▸ Work order:
In the data that follows, each entry is to be restated exactly.

▸ Saved entries:

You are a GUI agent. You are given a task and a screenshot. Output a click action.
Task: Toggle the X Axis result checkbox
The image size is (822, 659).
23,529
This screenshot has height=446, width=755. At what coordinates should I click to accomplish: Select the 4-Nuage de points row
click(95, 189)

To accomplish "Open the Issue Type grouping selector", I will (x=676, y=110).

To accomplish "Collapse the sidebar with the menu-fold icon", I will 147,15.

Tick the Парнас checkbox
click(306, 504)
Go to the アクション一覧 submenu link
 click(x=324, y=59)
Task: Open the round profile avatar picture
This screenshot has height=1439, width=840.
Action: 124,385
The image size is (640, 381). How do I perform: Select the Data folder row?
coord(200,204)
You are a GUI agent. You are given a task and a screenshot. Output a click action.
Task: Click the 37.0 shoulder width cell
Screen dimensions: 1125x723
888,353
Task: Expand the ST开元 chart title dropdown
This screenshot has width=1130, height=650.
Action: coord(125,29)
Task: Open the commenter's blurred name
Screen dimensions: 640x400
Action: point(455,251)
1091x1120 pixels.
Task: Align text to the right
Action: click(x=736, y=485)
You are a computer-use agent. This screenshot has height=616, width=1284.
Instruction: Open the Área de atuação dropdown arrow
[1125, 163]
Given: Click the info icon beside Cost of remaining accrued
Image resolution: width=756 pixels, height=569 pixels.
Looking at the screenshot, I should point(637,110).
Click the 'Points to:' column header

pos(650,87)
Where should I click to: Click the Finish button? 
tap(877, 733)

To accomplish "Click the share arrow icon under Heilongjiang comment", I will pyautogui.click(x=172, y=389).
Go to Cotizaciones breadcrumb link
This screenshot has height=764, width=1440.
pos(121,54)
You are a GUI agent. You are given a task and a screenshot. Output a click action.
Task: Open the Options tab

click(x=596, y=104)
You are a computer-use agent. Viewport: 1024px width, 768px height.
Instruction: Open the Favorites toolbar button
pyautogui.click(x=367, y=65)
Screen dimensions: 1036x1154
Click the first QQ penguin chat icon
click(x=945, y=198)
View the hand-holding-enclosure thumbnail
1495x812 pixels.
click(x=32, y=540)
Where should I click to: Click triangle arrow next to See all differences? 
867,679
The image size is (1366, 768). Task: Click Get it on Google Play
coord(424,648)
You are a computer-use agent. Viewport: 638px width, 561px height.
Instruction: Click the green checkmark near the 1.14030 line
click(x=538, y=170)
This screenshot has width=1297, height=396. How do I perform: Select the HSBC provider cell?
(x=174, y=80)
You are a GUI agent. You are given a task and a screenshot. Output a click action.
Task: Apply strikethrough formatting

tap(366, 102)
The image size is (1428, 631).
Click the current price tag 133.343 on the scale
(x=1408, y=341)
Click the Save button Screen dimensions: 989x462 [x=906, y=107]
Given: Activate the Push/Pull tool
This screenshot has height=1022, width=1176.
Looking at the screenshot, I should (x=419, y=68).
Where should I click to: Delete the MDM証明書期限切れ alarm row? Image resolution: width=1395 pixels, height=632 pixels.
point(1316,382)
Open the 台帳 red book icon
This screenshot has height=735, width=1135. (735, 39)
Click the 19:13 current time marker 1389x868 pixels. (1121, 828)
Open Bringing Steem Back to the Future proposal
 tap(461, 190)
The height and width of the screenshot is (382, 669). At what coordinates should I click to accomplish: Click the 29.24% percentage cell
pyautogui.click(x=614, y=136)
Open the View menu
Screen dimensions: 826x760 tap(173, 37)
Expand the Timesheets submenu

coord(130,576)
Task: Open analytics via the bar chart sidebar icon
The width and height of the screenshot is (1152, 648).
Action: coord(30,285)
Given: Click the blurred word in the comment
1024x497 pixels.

▸ Answer box:
You are a GUI agent. You are given a task and a screenshot. Output a click action.
Task: Toggle the X Axis result checkbox
The image size is (822, 659).
23,529
This screenshot has height=446, width=755. At what coordinates should I click to accomplish: Select the 4-Nuage de points row
click(95, 189)

To accomplish "Open the Issue Type grouping selector", I will (x=676, y=110).

To accomplish "Collapse the sidebar with the menu-fold icon", I will 147,15.

Tick the Парнас checkbox
click(306, 504)
Go to the アクション一覧 submenu link
 click(x=324, y=59)
Task: Open the round profile avatar picture
This screenshot has height=1439, width=840.
Action: 124,385
The image size is (640, 381). How do I perform: Select the Data folder row?
coord(200,204)
You are a GUI agent. You are given a task and a screenshot. Output a click action.
Task: Click the 37.0 shoulder width cell
Screen dimensions: 1125x723
888,353
Task: Expand the ST开元 chart title dropdown
This screenshot has width=1130, height=650.
Action: coord(125,29)
Task: Open the commenter's blurred name
Screen dimensions: 640x400
Action: point(455,251)
1091x1120 pixels.
Task: Align text to the right
Action: click(x=736, y=485)
You are a computer-use agent. This screenshot has height=616, width=1284.
Instruction: Open the Área de atuação dropdown arrow
[1125, 163]
Given: Click the info icon beside Cost of remaining accrued
Image resolution: width=756 pixels, height=569 pixels.
Looking at the screenshot, I should point(637,110).
Click the 'Points to:' column header

pos(650,87)
Where should I click to: Click the Finish button? 
tap(877, 733)

To accomplish "Click the share arrow icon under Heilongjiang comment", I will pyautogui.click(x=172, y=389).
Go to Cotizaciones breadcrumb link
This screenshot has height=764, width=1440.
pos(121,54)
You are a GUI agent. You are given a task and a screenshot. Output a click action.
Task: Open the Options tab

click(x=596, y=104)
You are a computer-use agent. Viewport: 1024px width, 768px height.
Instruction: Open the Favorites toolbar button
pyautogui.click(x=367, y=65)
Screen dimensions: 1036x1154
Click the first QQ penguin chat icon
click(x=945, y=198)
View the hand-holding-enclosure thumbnail
1495x812 pixels.
click(x=32, y=540)
Where should I click to: Click triangle arrow next to See all differences? 
867,679
The image size is (1366, 768). Task: Click Get it on Google Play
coord(424,648)
You are a computer-use agent. Viewport: 638px width, 561px height.
Instruction: Click the green checkmark near the 1.14030 line
click(x=538, y=170)
This screenshot has width=1297, height=396. How do I perform: Select the HSBC provider cell?
(x=174, y=80)
You are a GUI agent. You are given a task and a screenshot. Output a click action.
Task: Apply strikethrough formatting

tap(366, 102)
The image size is (1428, 631).
Click the current price tag 133.343 on the scale
(x=1408, y=341)
Click the Save button Screen dimensions: 989x462 [x=906, y=107]
Given: Activate the Push/Pull tool
This screenshot has height=1022, width=1176.
Looking at the screenshot, I should (x=419, y=68).
Where should I click to: Delete the MDM証明書期限切れ alarm row? Image resolution: width=1395 pixels, height=632 pixels.
point(1316,382)
Open the 台帳 red book icon
This screenshot has height=735, width=1135. (735, 39)
Click the 19:13 current time marker 1389x868 pixels. (1121, 828)
Open Bringing Steem Back to the Future proposal
 tap(461, 190)
The height and width of the screenshot is (382, 669). At what coordinates should I click to accomplish: Click the 29.24% percentage cell
pyautogui.click(x=614, y=136)
Open the View menu
Screen dimensions: 826x760 tap(173, 37)
Expand the Timesheets submenu

coord(130,576)
Task: Open analytics via the bar chart sidebar icon
The width and height of the screenshot is (1152, 648).
Action: coord(30,285)
Given: Click the blurred word in the comment
1024x497 pixels.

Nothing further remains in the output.